**Instructions for the task**
Retype the listing, starting at the line that contains "This screenshot has height=824, width=1435." and continuing through the last line of the listing.

**Records supplied**
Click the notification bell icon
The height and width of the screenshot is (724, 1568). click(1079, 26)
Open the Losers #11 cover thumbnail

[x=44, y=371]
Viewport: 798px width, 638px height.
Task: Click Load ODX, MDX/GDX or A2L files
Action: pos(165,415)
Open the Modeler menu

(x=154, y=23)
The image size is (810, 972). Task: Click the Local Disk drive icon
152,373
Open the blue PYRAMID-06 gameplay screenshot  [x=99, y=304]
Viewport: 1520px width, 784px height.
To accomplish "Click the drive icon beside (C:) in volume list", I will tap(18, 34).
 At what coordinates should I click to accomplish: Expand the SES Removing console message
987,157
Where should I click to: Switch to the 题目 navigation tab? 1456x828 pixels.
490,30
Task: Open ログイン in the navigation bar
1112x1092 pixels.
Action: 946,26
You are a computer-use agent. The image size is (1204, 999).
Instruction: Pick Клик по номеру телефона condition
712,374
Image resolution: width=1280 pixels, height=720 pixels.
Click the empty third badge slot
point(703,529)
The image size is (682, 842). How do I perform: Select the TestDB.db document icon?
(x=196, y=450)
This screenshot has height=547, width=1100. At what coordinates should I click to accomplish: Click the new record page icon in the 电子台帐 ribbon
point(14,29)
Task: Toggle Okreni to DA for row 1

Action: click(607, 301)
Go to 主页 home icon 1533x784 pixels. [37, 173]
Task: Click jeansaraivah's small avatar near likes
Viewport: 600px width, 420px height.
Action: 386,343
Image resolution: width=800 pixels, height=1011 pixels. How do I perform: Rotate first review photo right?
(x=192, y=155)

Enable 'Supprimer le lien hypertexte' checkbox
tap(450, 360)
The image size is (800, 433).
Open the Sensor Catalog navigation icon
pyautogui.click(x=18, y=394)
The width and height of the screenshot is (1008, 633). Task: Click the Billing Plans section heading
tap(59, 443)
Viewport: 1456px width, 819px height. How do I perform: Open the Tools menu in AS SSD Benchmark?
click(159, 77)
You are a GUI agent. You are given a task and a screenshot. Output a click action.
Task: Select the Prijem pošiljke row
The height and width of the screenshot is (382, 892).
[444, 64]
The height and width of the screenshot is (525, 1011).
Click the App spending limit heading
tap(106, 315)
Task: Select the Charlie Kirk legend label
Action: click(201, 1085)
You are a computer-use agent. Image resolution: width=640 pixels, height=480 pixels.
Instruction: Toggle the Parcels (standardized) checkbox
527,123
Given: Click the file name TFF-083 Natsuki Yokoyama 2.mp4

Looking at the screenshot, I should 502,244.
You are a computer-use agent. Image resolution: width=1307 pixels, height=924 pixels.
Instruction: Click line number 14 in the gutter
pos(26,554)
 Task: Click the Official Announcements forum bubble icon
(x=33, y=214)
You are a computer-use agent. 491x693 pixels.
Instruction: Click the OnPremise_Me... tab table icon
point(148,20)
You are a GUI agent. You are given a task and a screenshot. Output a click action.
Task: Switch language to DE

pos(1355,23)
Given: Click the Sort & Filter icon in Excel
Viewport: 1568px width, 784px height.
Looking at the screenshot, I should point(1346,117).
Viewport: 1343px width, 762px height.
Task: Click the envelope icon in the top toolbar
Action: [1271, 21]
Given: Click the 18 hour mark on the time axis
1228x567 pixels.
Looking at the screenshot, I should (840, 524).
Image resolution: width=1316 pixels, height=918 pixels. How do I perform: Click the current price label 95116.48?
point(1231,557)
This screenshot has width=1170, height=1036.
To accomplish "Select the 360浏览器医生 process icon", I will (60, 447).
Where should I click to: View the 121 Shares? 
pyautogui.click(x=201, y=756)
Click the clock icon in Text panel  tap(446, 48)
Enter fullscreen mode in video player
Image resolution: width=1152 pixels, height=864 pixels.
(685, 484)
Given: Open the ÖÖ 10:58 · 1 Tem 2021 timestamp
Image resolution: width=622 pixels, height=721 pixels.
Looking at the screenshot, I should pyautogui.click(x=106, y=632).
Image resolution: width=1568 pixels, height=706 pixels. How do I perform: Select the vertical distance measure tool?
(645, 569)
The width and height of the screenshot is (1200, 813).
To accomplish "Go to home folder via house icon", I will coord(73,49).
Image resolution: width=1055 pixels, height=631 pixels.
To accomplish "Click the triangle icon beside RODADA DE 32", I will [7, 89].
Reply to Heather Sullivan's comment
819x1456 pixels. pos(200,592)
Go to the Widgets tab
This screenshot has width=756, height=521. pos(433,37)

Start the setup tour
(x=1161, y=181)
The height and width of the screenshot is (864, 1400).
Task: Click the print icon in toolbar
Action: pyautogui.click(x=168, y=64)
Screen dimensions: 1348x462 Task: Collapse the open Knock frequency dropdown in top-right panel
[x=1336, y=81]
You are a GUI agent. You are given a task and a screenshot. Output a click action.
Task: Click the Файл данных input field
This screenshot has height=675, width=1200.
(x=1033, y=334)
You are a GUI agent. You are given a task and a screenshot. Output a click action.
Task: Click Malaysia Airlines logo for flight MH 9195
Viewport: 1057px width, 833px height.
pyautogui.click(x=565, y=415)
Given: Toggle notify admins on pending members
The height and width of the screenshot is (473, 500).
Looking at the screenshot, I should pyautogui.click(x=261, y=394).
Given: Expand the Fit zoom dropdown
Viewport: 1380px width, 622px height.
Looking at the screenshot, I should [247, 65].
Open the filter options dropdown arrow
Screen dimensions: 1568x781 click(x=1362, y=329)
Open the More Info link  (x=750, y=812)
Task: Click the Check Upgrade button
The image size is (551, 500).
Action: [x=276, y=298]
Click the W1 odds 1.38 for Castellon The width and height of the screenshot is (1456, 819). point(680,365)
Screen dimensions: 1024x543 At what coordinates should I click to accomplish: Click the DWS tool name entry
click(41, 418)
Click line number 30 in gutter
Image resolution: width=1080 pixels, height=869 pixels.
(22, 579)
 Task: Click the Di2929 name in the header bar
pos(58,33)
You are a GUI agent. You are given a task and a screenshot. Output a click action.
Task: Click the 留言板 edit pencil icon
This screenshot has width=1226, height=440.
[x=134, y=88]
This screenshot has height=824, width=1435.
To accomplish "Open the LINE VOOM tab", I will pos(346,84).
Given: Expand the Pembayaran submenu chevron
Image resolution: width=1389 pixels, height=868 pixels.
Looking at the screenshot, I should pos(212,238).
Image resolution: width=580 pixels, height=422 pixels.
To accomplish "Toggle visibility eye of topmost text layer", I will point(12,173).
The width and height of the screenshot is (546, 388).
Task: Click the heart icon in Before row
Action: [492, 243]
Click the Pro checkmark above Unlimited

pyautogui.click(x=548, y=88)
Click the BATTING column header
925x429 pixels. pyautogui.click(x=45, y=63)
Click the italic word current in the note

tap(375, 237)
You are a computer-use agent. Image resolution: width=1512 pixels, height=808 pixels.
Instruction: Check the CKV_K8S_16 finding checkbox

**Response for this exercise**
This screenshot has height=824, width=1435.
To accomplish "Open the LINE VOOM tab", I will pos(346,84).
Given: Expand the Pembayaran submenu chevron
Image resolution: width=1389 pixels, height=868 pixels.
Looking at the screenshot, I should pos(212,238).
Image resolution: width=580 pixels, height=422 pixels.
To accomplish "Toggle visibility eye of topmost text layer", I will point(12,173).
The width and height of the screenshot is (546, 388).
Task: Click the heart icon in Before row
Action: [492, 243]
Click the Pro checkmark above Unlimited

pyautogui.click(x=548, y=88)
Click the BATTING column header
925x429 pixels. pyautogui.click(x=45, y=63)
Click the italic word current in the note

tap(375, 237)
You are a computer-use agent. Image resolution: width=1512 pixels, height=808 pixels.
Instruction: Check the CKV_K8S_16 finding checkbox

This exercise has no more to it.